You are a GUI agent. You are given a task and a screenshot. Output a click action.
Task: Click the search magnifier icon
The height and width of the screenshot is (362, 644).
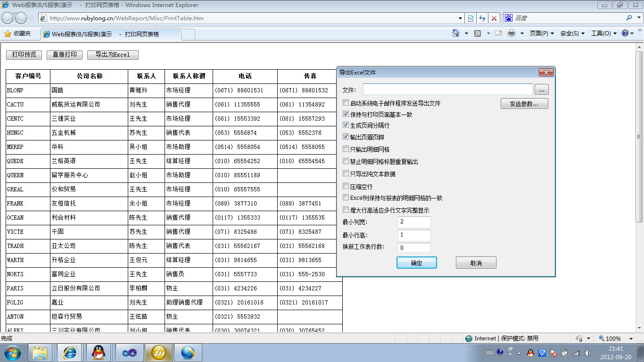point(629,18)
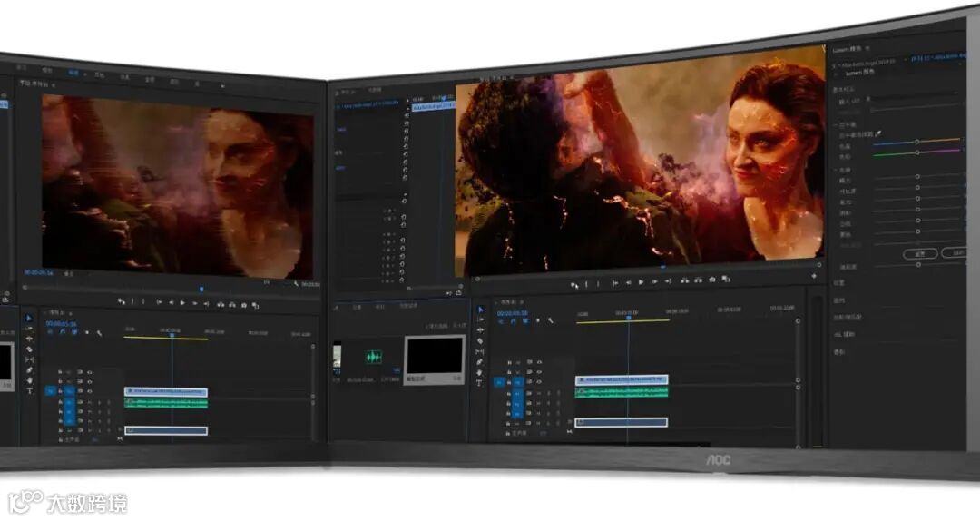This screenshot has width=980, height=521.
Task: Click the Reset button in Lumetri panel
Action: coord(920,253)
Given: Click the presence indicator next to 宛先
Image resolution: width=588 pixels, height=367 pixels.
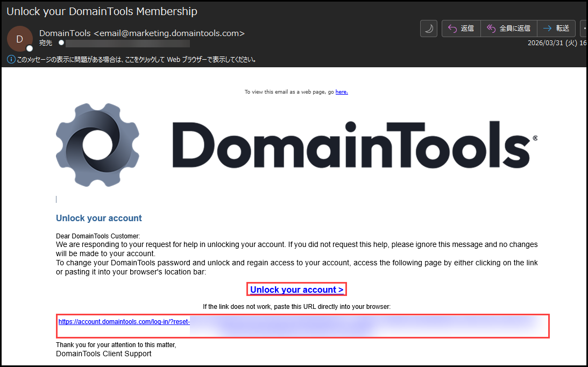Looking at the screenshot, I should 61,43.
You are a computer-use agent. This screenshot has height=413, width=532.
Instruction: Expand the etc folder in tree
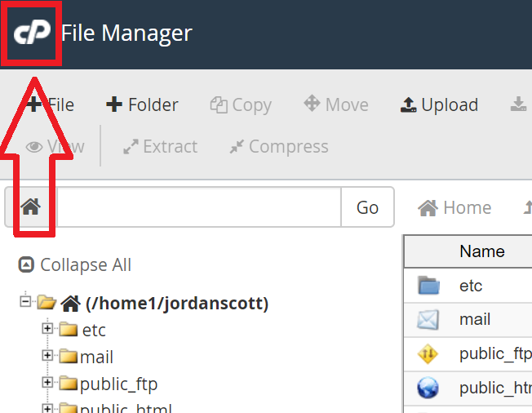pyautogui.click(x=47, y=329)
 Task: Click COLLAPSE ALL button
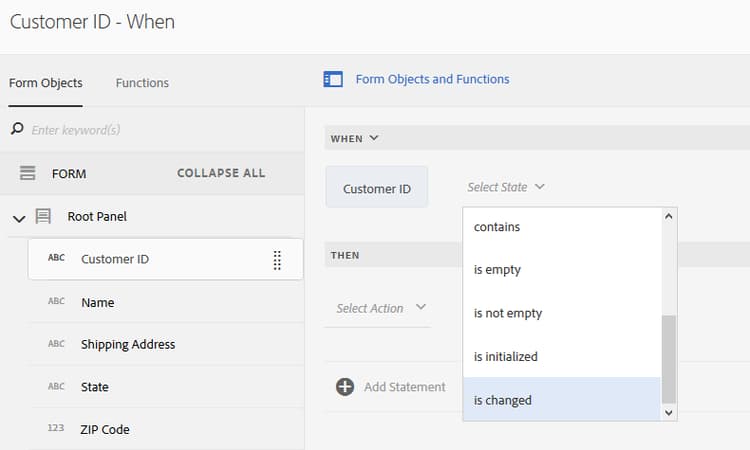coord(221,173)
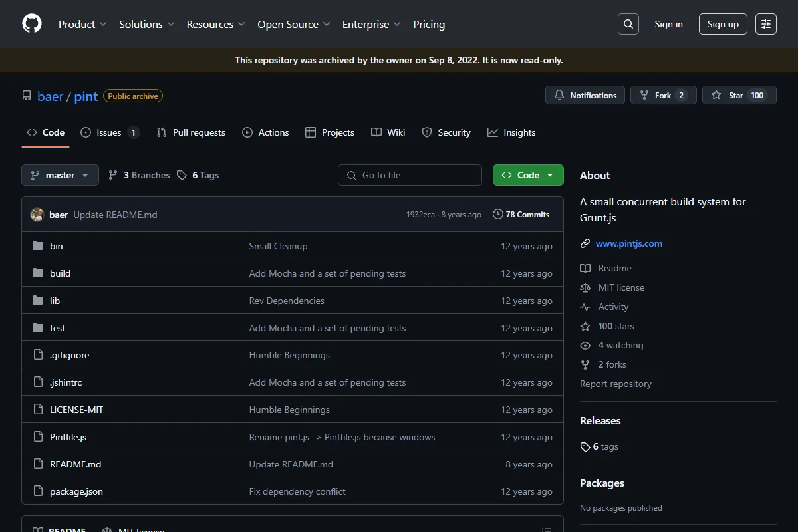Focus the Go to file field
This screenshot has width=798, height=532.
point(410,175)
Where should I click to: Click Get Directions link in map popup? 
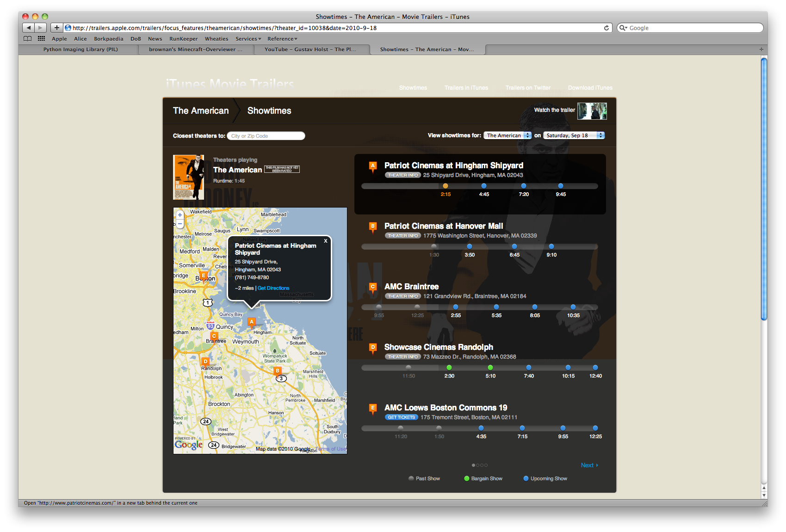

== WHAT THE TASK REQUIRES ==
Scan the entries above and copy each line where "agent" occurs.

== EXERCISE RESULT ==
You are a GUI agent. You are given a task and a screenshot. Output a click action.
You are a computer-use agent. This screenshot has height=413, width=532.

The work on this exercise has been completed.